“Of course not!” Gwyn declared. “We three are the only ones who know that and we have not told. I am more than ever convinced that it is true, for yesterday, when Madame Vandeheuton asked me to take Clare’s mail to her room there was a letter with what appeared to be a crest on it.”

Patricia, having finished hooking up the blue satin gown of her friend, remarked with energy: “Well, I’m certainly glad to hear that. I’ve had ‘ma doots’ lately about the whole thing, and now and then a faint idea penetrates my brain that we’re idiots whichever way it is. Here we are squandering not only this month’s spending money but next month’s as well, and what is to come of it?”

Beulah sat on a low stool to put on her gilt slippers. “Oh, we’ll have to take a gambler’s chance. Pat, be a sport. We know for a fact that there is a pupil at this seminary who is the daughter of a younger son of a noble English family. Miss Granger was only too glad to let that much be known.

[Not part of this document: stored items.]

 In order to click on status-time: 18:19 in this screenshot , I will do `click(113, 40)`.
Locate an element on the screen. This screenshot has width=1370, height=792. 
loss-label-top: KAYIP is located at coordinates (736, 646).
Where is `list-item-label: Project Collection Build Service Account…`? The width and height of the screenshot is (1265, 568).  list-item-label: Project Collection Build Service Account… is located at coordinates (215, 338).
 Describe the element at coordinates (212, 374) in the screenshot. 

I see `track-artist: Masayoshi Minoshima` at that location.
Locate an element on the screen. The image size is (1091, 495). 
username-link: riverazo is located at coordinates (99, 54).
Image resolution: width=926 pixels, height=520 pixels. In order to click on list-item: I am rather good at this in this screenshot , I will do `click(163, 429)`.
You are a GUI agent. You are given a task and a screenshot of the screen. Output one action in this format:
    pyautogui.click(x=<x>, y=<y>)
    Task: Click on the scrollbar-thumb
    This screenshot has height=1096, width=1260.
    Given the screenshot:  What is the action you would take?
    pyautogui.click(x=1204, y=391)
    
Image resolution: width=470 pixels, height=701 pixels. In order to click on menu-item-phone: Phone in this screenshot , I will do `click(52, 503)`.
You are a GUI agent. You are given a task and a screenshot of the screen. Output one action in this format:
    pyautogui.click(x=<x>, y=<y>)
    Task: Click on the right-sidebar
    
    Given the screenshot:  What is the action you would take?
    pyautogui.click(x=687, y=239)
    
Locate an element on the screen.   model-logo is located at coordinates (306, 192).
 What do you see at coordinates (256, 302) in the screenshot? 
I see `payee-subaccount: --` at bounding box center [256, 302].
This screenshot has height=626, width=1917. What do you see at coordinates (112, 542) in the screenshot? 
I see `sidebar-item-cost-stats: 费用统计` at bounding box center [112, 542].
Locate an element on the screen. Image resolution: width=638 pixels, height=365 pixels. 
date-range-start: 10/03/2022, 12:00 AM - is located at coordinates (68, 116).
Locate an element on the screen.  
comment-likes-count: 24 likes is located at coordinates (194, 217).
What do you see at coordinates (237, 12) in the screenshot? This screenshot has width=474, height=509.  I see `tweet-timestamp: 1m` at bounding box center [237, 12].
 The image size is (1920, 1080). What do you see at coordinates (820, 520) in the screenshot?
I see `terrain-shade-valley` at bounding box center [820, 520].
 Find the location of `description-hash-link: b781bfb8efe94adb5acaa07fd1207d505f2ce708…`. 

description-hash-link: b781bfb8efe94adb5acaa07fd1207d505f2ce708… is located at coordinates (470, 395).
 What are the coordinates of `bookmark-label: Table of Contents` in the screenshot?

I’ve no doubt it brought her several pupils whose vain mothers wished them to be associated with such a girl even if they could not know which one she was.”

Pat agreed. “And didn’t we study the qualities of every girl in this establishment, beginning with Clare and ending with that timid, sickly-looking creature who always wears brown?”

“And who associates, by choice, with the granddaughter of my mother’s servants,” Gwyn scoffed as she surveyed her beautiful party gown in the long gilt-framed mirror. “Wasn’t it adorable of Ma Mere to send me this creation from Paris? She knows how hurt I am because she put me in this detestable prison instead of permitting me to accompany her to France, and so she sends me presents to sooth my wounded spirits, I suppose.”

“Your mother is mighty good to you,” Pat remarked in rather a critical tone, “better than I think you deserve. I have never yet heard you say that you wish you could do something to add to her pleasure.”

Gwynette crossed the room, watching the swing of the soft satin folds in the mirror over one shoulder. Her lips were pressed together as though she were trying to keep from retorting to her friend’s speech, but her mounting anger caused her to stop in front of Pat’s chair and flare at her. “I can’t understand why you continue to associate with me at all, since you disapprove of me so entirely. If you feel that it is an idiotic thing for us to try to do homage to the daughter of nobility, why didn’t you say so at first? It is too late now to make any changes in our plans, but after tonight I shall no longer expect you to be one of my intimate friends.”

Beulah said conciliatingly: “Gwyn, we aren’t any of us perfect, and we certainly don’t want our friends to pretend they think we are, do we?” Then, in an entirely different tone, she continued: “For myself, Gwyn, since your brother and fifteen other cadets are coming to our party, I shall consider my money well spent. I’m pining for a dance. And, as for the Lady Clare Tasselwood, I don’t care a fig whether she is or isn’t. Hark, what’s the commotion without?”

The palatial bus from The Palms was arriving and on the high seat with the driver, resplendent in his gold-trimmed blue uniform, sat Cadet Harold.

Beulah, who had skipped to the front window, hurried back to don her cloak and tie a becoming cherry colored scarf over her short light brown curls. “Gwyn, I wish you would be the one to tell Lady Clare that the hour of departure has arrived. Pat and I will round up the other twelve.” Gwynette lifted her eyebrows as she adjusted her swansdown-trimmed cloak about her slim shoulders. “Sometimes, Beulah, from your choice of English, I might think you a cowgirl.”